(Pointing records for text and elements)
---------------

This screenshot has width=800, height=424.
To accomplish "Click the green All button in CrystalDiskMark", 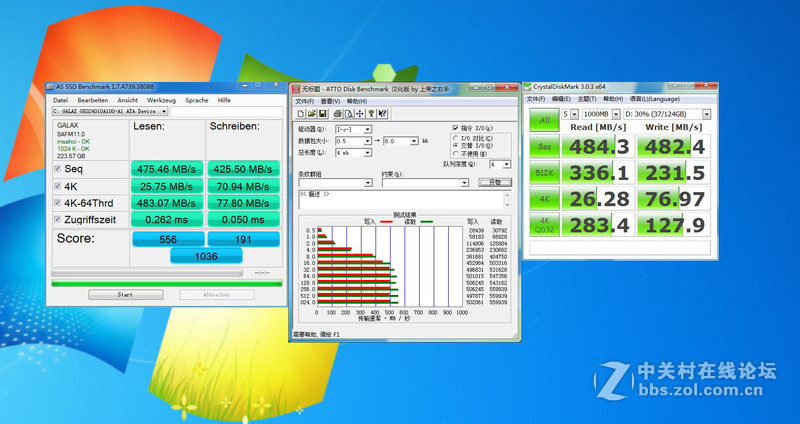I will pyautogui.click(x=544, y=120).
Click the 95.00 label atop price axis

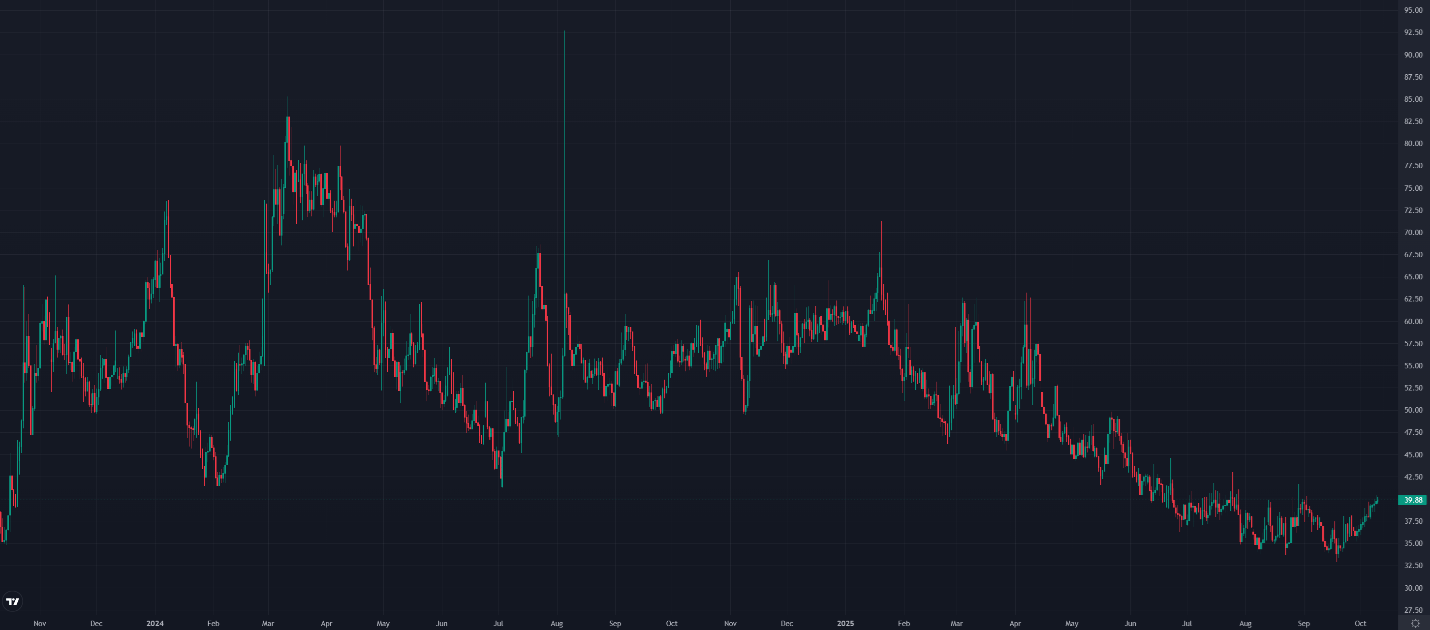pos(1413,10)
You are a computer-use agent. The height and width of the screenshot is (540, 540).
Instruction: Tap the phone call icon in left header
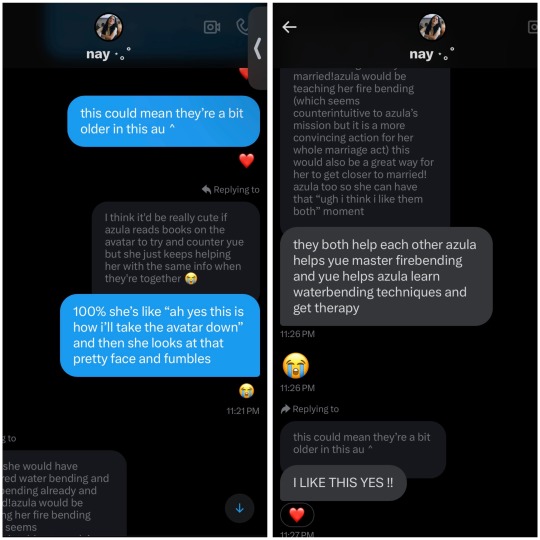(242, 27)
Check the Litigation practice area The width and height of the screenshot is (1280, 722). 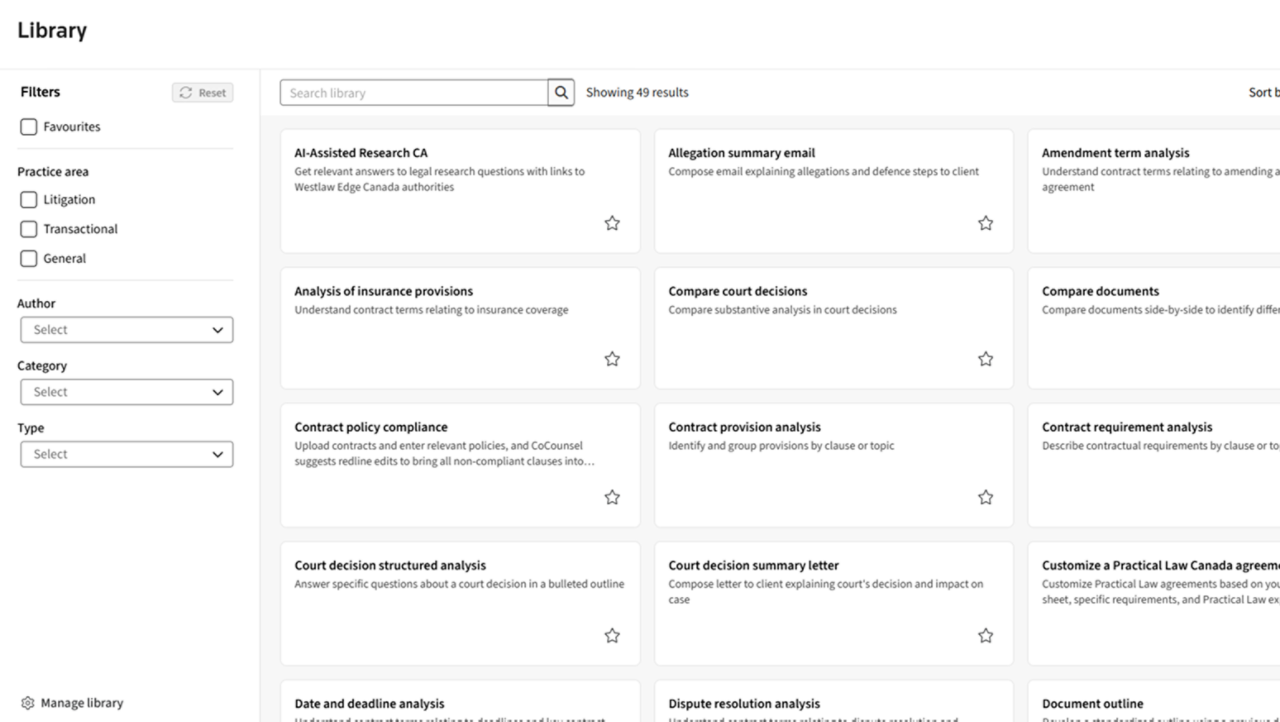tap(29, 200)
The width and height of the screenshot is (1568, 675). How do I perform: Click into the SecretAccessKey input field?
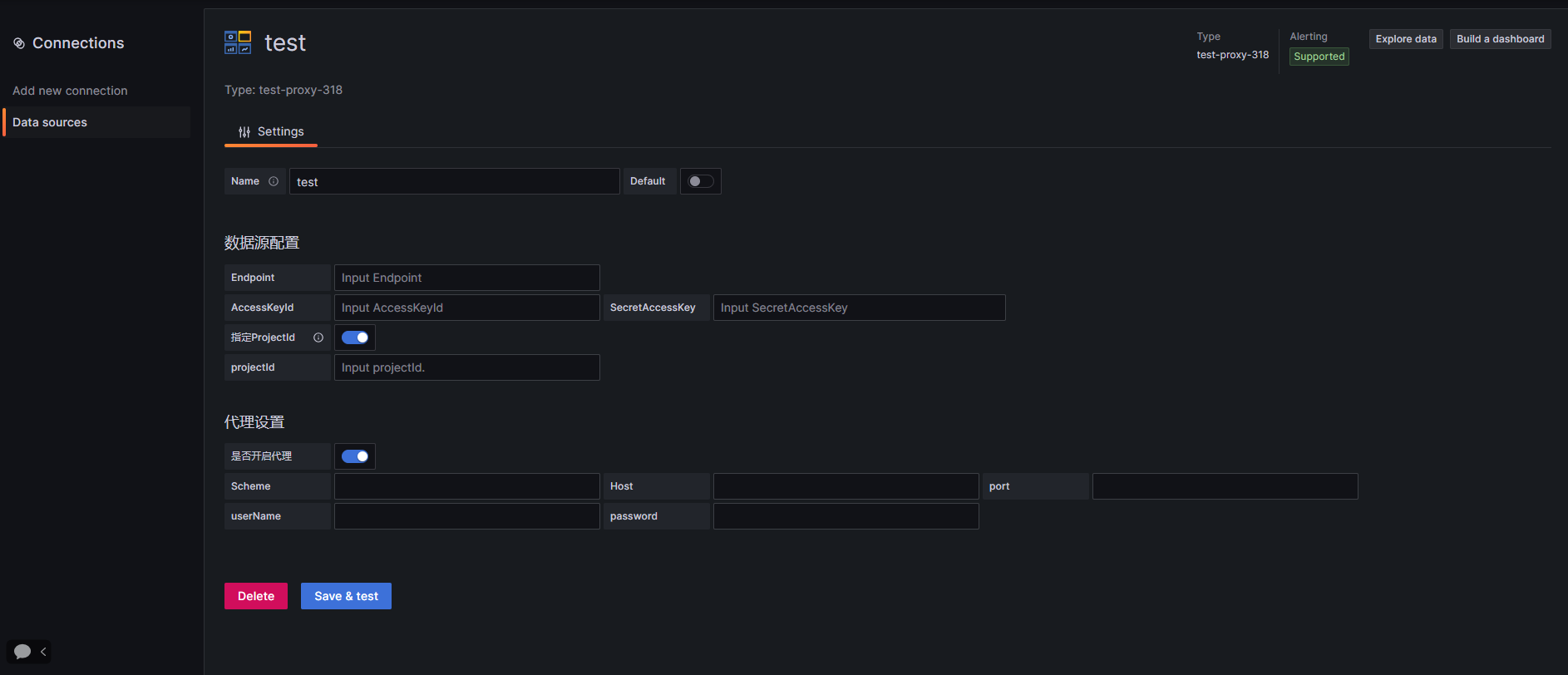(x=860, y=308)
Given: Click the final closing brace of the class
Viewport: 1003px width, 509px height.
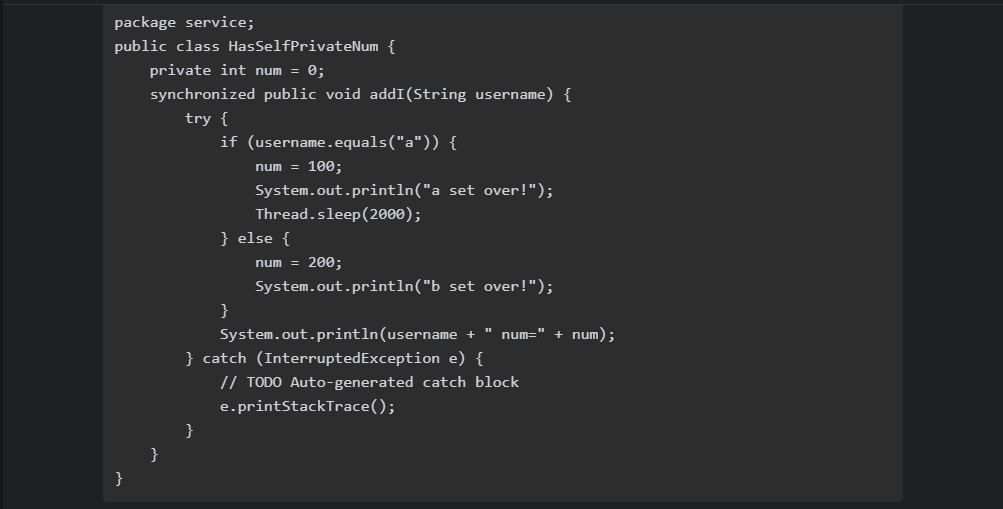Looking at the screenshot, I should click(x=118, y=478).
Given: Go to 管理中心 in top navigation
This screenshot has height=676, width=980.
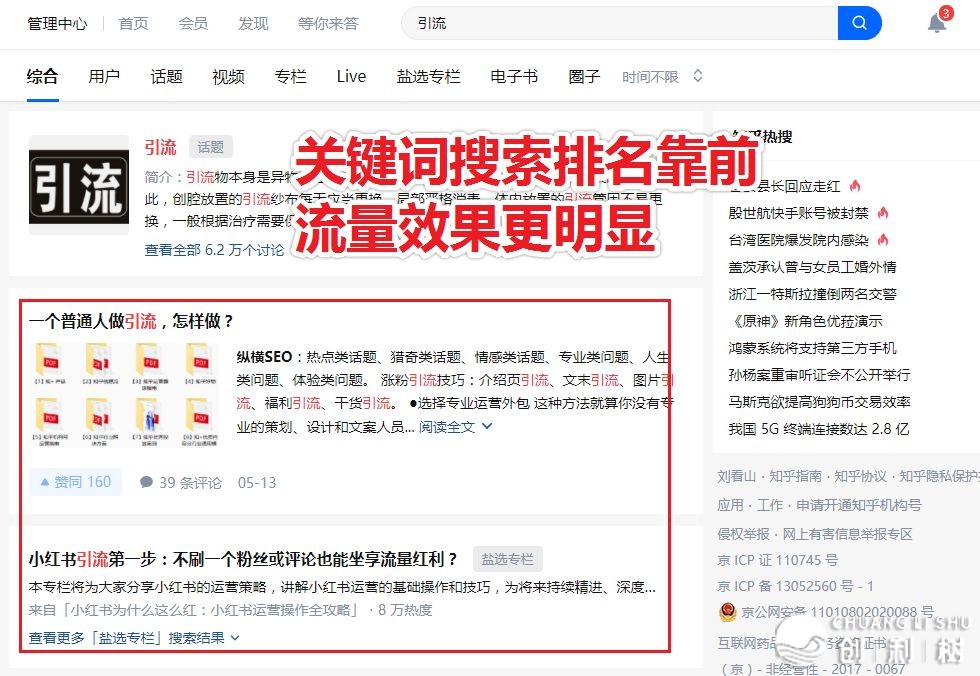Looking at the screenshot, I should (x=57, y=24).
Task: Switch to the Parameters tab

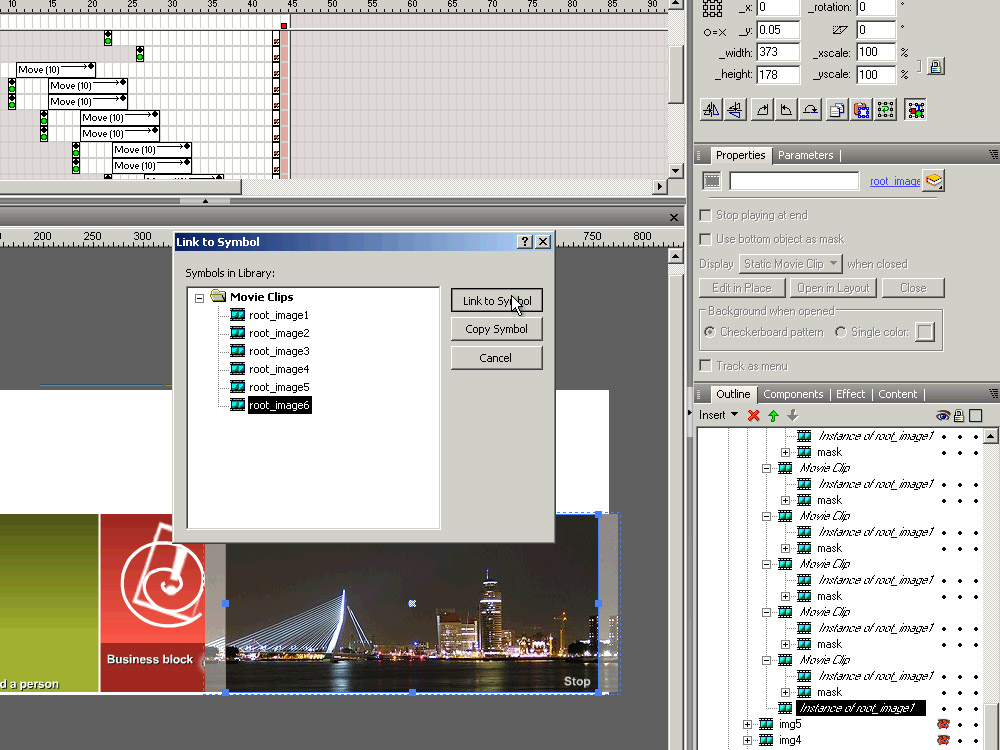Action: pyautogui.click(x=805, y=155)
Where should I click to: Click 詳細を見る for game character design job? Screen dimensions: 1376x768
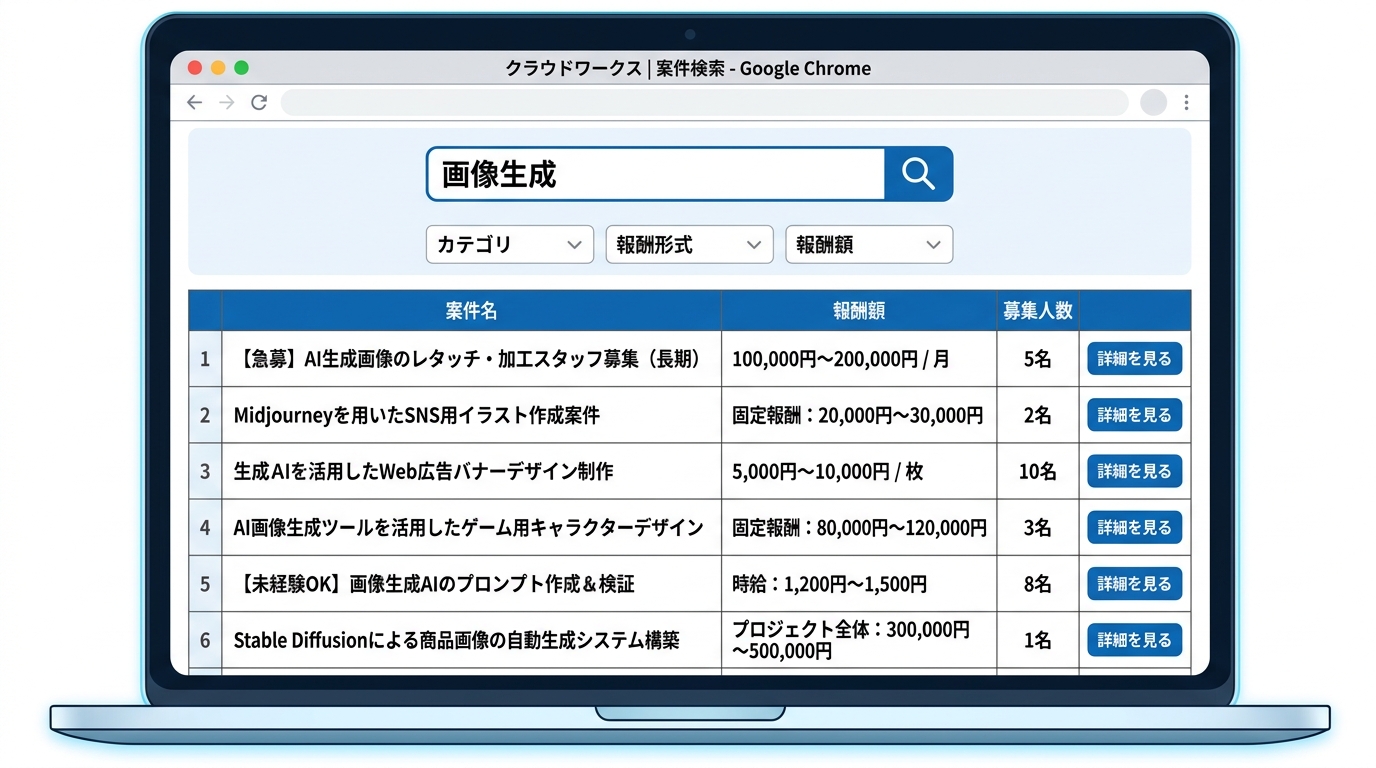coord(1134,527)
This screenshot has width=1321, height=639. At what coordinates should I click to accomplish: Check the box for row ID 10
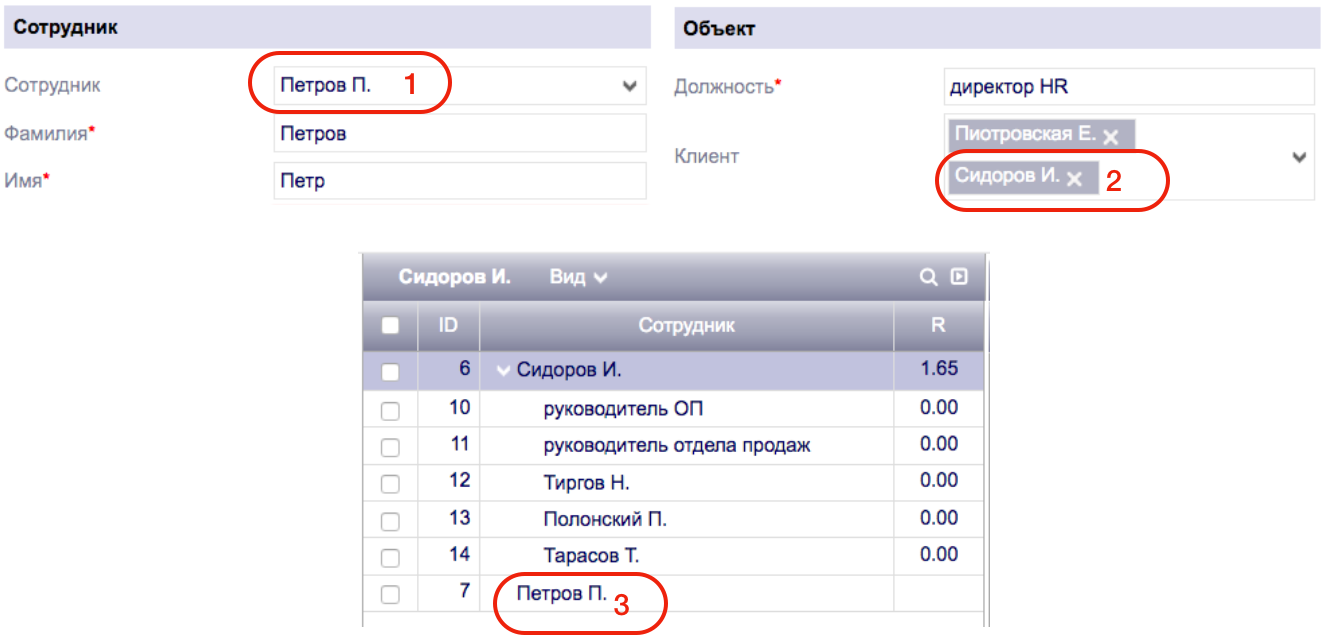coord(390,410)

---------------

GOAL
Copy the lines exactly, starting with the line containing "Given: Go to 管理中心 in top navigation" and continuing through the end of the records, with both ends included. Leave the pictures out of your copy.

RESPONSE
Given: Go to 管理中心 in top navigation
This screenshot has height=676, width=980.
Looking at the screenshot, I should (x=57, y=24).
Task: Switch to the Parameters tab

Action: pyautogui.click(x=805, y=155)
Where should I click to: Click 詳細を見る for game character design job? Screen dimensions: 1376x768
coord(1134,527)
This screenshot has width=1321, height=639. At what coordinates should I click to accomplish: Check the box for row ID 10
coord(390,410)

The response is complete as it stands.